- REQUIRED ACTION: The lines to retype are the one with "jetxee (1342, 270)" and all that follow it to the end of the entries below; copy them exactly and nothing else.

- SOURCE RECORDS:
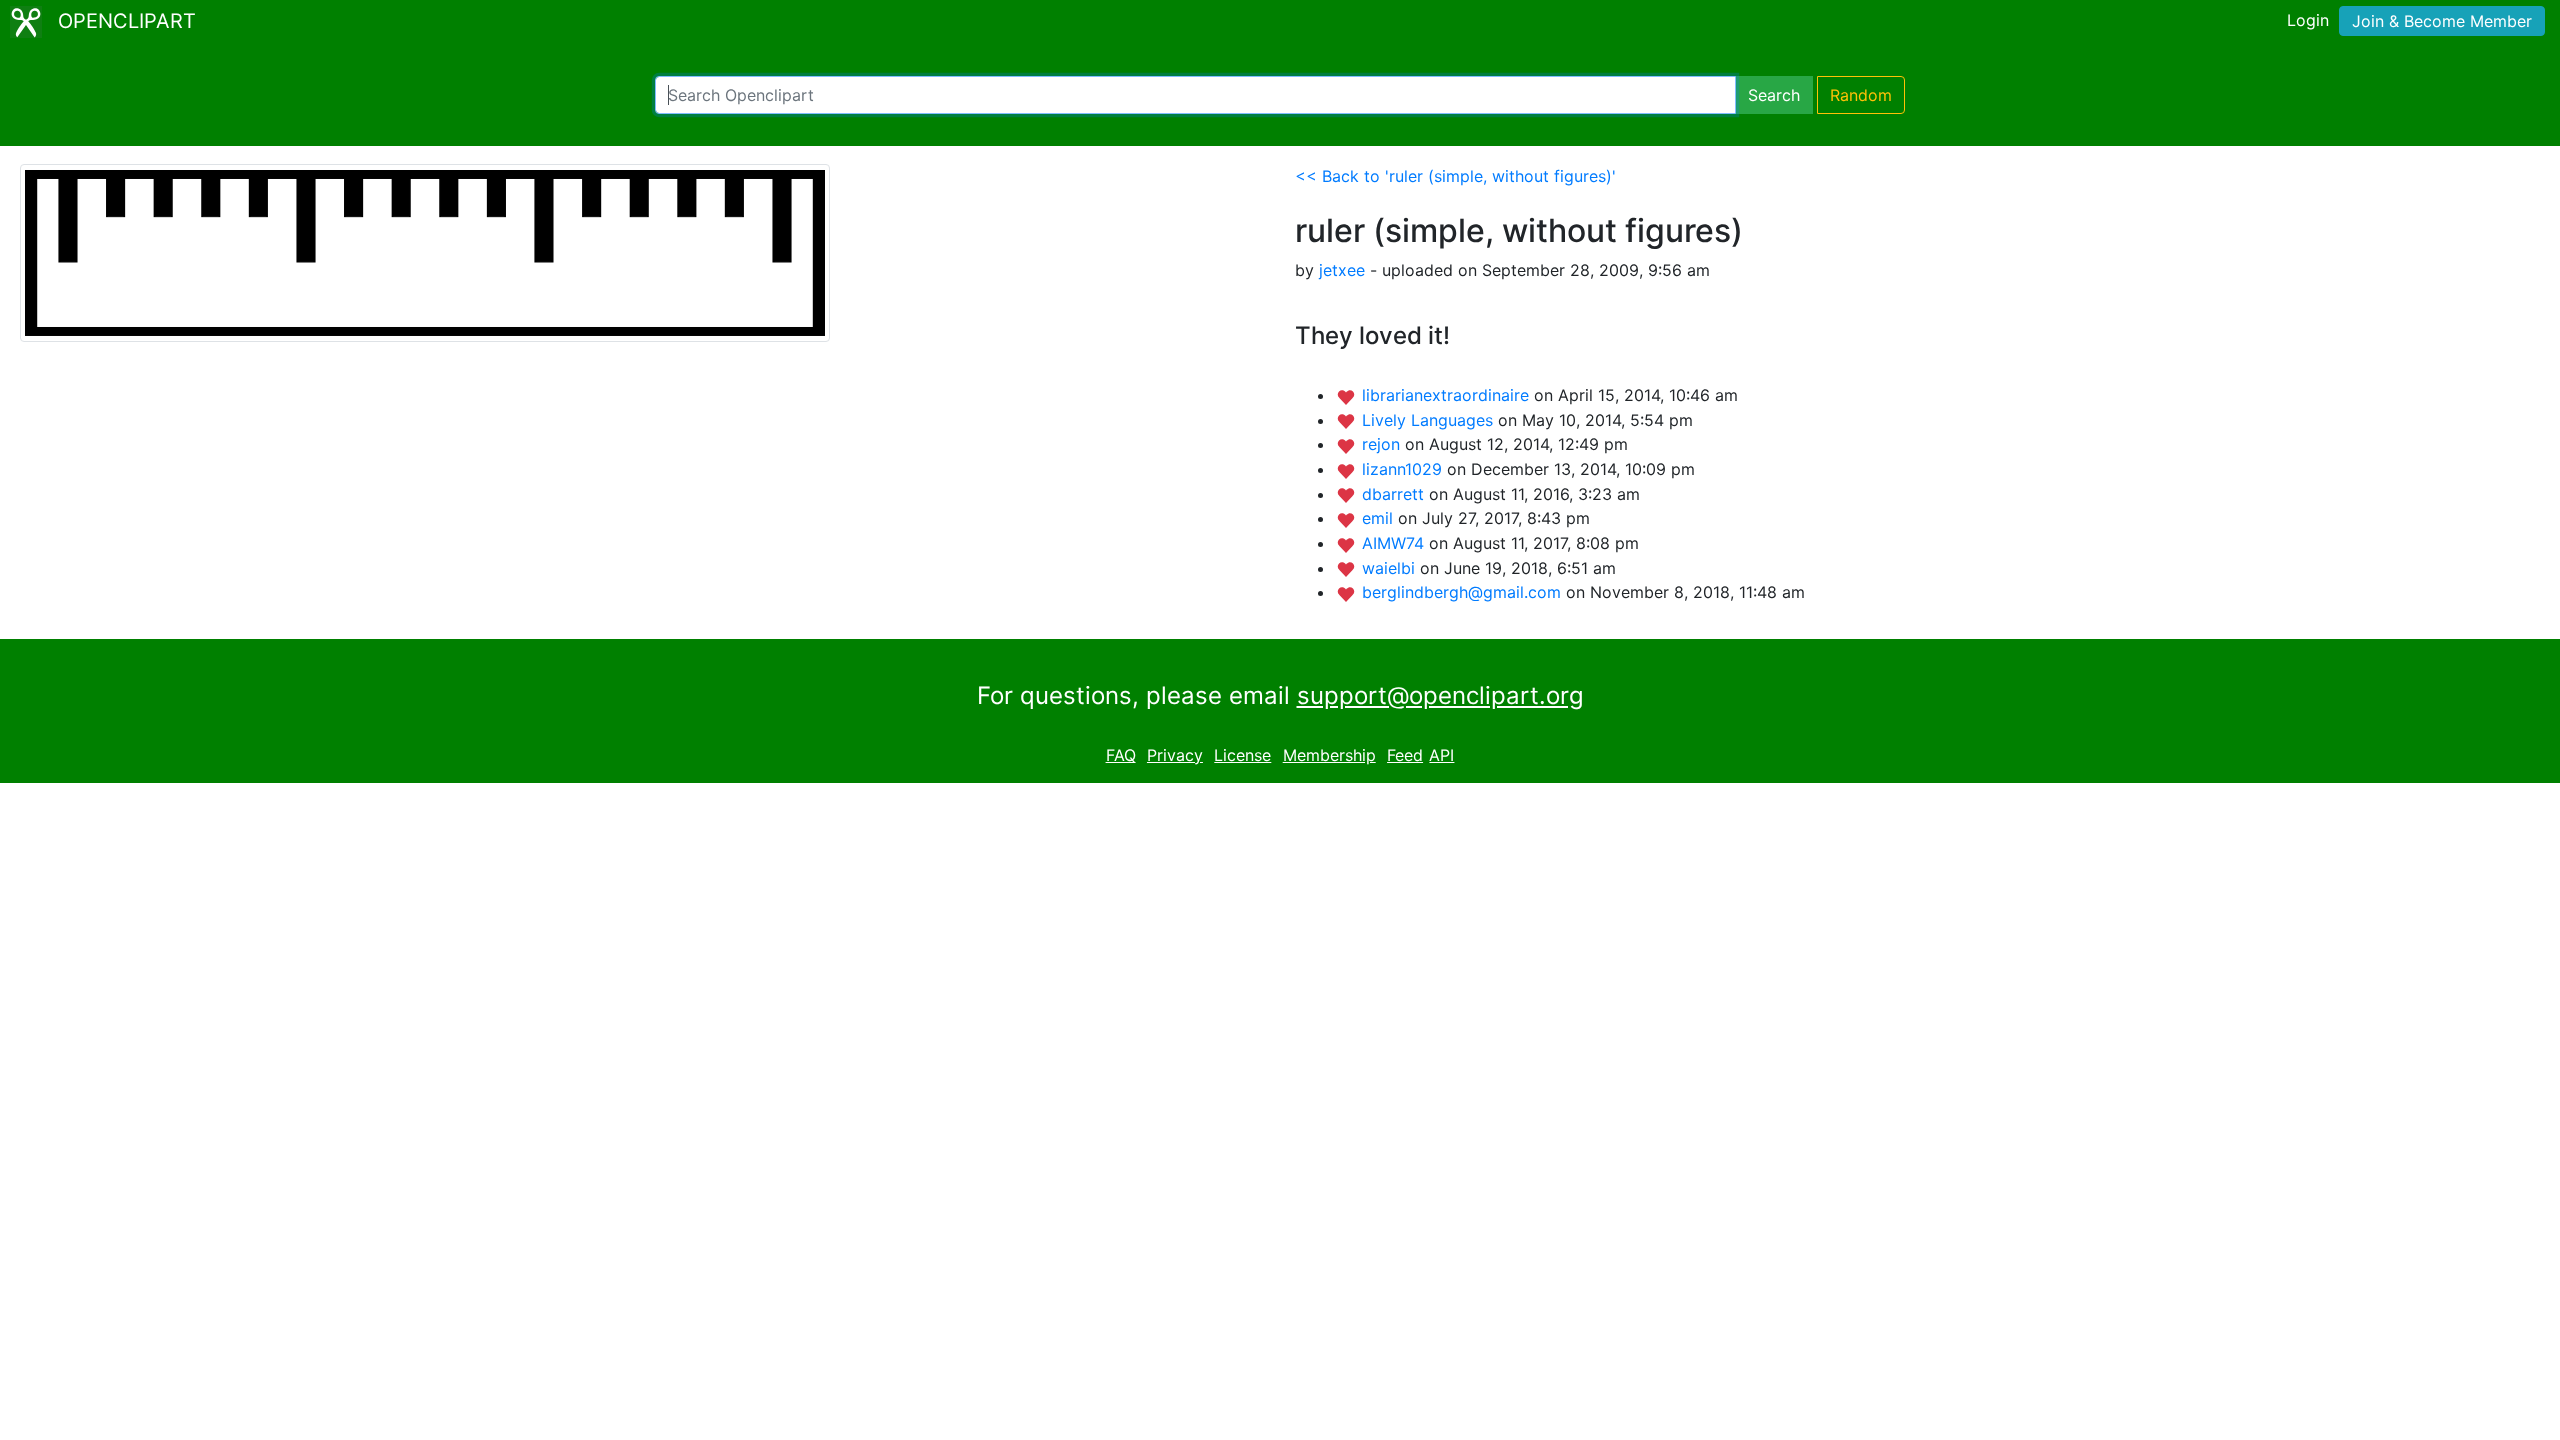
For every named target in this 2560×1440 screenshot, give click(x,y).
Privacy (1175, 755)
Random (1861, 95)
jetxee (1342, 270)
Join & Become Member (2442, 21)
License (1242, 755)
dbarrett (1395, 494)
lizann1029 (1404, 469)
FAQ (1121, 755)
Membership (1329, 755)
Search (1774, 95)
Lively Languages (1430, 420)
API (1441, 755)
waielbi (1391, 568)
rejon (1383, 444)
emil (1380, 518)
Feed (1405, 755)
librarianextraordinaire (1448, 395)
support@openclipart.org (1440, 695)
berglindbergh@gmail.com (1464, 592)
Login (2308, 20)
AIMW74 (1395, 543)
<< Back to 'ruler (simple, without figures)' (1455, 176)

- WRITTEN REPLY:
jetxee (1342, 270)
Join & Become Member (2442, 21)
License (1242, 755)
dbarrett (1395, 494)
lizann1029 (1404, 469)
FAQ (1121, 755)
Membership (1329, 755)
Search (1774, 95)
Lively Languages (1430, 420)
API (1441, 755)
waielbi (1391, 568)
rejon (1383, 444)
emil (1380, 518)
Feed (1405, 755)
librarianextraordinaire (1448, 395)
support@openclipart.org (1440, 695)
berglindbergh@gmail.com (1464, 592)
Login (2308, 20)
AIMW74 (1395, 543)
<< Back to 'ruler (simple, without figures)' (1455, 176)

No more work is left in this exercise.